The leading position of Google and Facebook means that they benefit from economies of scale and network effects thanks to the interdependence of their services, according to the report. Furthermore, in the case of Google, the dominant presence is on both the supply and demand sides and it also has a key role in supporting technologies (its web visitor analytics program or as a showcase for ads on its website). browser).
Ultimately, this dominance encourages what the researchers call “potentially anti-competitive practices” by the big guys to benefit themselves and nullify the competition.
Technological Complexity, Opacity and Fraud
One of the most pronounced problems in this scenario is the opacity or lack of transparency; which, according to the authors, is due “in part to the Iraq B2B list complexity of programmatic advertising, but also to the practices of online platforms.”
“Within these platforms, in so-called walled gardens, companies like Amazon or Facebook. Can use their domain to limit the disclosure of information about the costs, profits. Effectiveness of ad placement. These performances make it very difficult to know how money is being spent and where ads are being shown. Leading advertisers and publishers to question the effectiveness of the online ad and making decision-making difficult.

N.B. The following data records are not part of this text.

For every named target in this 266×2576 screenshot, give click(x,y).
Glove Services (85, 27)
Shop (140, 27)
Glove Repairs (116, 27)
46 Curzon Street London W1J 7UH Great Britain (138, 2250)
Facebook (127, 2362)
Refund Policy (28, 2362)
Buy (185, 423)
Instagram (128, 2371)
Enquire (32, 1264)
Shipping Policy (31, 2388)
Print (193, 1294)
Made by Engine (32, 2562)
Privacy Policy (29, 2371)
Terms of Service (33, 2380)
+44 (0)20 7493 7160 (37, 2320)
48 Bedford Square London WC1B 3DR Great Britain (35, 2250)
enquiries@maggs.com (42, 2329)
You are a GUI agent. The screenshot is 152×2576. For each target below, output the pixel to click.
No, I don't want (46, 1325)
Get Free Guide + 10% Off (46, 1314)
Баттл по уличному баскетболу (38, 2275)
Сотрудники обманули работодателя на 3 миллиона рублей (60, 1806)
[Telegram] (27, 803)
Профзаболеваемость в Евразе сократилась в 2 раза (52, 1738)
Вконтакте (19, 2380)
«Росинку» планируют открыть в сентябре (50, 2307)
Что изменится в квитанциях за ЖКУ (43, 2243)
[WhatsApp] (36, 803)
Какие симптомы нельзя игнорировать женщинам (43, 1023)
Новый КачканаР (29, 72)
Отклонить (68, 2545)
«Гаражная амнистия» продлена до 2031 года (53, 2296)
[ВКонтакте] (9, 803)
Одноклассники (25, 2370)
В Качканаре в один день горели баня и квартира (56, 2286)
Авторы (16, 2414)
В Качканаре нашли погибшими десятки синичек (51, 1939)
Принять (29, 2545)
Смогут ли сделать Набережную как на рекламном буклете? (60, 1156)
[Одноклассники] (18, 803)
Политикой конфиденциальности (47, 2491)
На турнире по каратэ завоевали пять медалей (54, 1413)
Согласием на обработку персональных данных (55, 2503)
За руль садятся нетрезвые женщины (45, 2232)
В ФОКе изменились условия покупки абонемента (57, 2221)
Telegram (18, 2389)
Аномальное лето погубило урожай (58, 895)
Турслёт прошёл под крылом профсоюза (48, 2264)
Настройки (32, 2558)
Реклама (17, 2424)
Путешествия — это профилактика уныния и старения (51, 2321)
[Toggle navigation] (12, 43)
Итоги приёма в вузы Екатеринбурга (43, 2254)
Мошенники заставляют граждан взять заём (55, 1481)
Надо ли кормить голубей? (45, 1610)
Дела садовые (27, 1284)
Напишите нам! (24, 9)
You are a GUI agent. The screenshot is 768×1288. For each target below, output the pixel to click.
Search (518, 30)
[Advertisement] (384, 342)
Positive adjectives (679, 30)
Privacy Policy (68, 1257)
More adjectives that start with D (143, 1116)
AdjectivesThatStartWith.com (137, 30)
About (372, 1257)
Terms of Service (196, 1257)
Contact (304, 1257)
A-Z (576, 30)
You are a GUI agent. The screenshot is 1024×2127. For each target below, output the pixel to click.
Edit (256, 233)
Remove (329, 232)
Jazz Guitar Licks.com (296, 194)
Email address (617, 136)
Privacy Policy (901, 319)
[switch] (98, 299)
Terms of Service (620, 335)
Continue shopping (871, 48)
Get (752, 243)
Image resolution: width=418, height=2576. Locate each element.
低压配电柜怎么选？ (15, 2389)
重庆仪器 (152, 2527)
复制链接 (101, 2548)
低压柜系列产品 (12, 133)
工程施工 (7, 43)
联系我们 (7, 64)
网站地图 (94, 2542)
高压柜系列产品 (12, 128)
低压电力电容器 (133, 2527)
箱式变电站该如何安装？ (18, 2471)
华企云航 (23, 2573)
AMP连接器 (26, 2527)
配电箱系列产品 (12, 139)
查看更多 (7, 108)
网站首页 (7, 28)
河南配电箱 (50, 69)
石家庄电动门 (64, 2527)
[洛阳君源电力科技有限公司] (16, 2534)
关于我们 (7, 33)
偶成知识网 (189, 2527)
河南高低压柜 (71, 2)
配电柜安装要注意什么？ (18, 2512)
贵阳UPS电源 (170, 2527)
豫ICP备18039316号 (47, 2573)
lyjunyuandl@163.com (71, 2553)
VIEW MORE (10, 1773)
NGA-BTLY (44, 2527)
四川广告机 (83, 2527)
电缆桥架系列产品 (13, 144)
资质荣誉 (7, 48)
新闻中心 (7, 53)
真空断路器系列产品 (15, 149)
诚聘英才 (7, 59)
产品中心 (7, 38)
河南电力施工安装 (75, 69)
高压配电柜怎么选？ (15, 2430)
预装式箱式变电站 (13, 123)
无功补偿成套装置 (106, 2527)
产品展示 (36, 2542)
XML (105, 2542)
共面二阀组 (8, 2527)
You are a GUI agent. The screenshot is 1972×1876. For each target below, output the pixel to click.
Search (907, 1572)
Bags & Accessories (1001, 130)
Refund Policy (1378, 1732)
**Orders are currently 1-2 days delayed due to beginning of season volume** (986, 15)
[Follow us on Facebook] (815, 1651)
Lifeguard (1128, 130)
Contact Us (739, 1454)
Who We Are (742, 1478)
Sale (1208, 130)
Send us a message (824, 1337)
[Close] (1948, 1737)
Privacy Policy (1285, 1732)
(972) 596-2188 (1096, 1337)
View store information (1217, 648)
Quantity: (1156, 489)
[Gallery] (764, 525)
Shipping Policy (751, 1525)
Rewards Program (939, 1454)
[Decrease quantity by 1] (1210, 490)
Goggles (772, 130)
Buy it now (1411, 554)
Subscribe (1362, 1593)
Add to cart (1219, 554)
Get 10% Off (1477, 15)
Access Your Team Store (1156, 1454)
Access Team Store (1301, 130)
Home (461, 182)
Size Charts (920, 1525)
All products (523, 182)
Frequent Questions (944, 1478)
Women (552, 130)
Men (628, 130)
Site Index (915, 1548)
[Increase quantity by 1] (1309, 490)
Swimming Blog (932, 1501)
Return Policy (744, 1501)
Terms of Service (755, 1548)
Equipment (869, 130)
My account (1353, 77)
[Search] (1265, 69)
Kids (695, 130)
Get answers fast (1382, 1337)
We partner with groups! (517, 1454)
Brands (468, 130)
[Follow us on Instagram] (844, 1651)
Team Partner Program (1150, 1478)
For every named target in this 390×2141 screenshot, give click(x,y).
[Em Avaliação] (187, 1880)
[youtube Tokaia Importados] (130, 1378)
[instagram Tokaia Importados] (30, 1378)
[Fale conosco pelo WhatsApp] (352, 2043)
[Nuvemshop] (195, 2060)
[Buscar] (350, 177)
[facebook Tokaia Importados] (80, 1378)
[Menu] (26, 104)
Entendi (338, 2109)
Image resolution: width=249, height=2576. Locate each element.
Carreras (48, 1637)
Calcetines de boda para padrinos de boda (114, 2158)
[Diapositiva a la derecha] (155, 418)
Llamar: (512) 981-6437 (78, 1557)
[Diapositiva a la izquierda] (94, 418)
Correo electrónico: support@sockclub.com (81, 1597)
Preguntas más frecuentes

International Cooperation Between Regulatory Authorities
Finally, the other great consequence of this opacity is fraud; which, according to 2017 data, cost advertisers around 13.6 billion euros worldwide. Among the possible solutions are responses at the level of public policies and also at the sectoral level and of the different companies involved.
For example, “the creation of units within regulatory authorities that focus specifically on digital platforms and that have control. Enforcement powers; the establishment of codes of conduct. Regulatory reforms for information disclosure and interoperability. If necessary, antitrust interventions.” On the other hand, the report points out the importance of “ cooperation between regulatory. Authorities to share learnings, improve cross-border enforcement and coordination of measures”.